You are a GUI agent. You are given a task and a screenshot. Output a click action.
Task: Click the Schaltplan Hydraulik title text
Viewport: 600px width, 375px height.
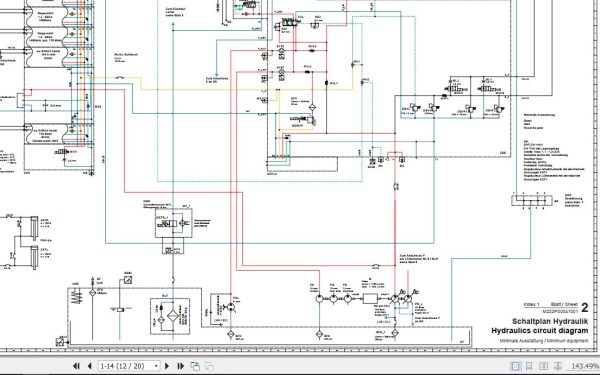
...
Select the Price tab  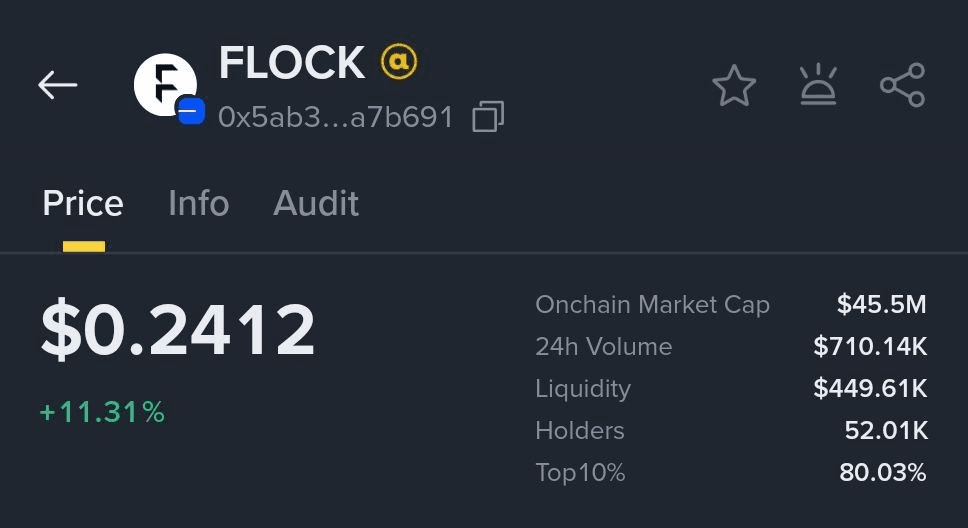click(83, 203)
---
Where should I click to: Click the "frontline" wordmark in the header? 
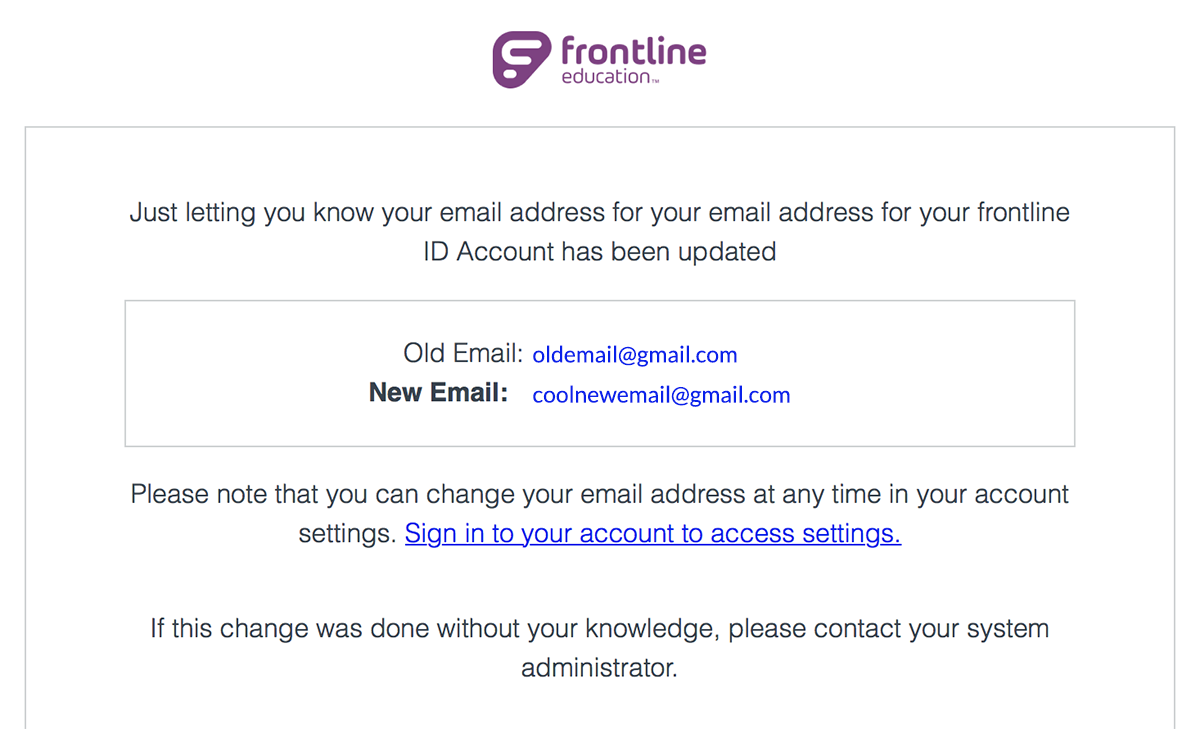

**Instructions to follow:** Scan the lines above for "You are a GUI" and for "Viewport: 600px width, 375px height.". Repeat exactly the line holding each of them and every line in between.

**Task response:**
You are a GUI agent. You are given a task and a screenshot. Output a click action.
Task: Click the Schaltplan Hydraulik title text
Viewport: 600px width, 375px height.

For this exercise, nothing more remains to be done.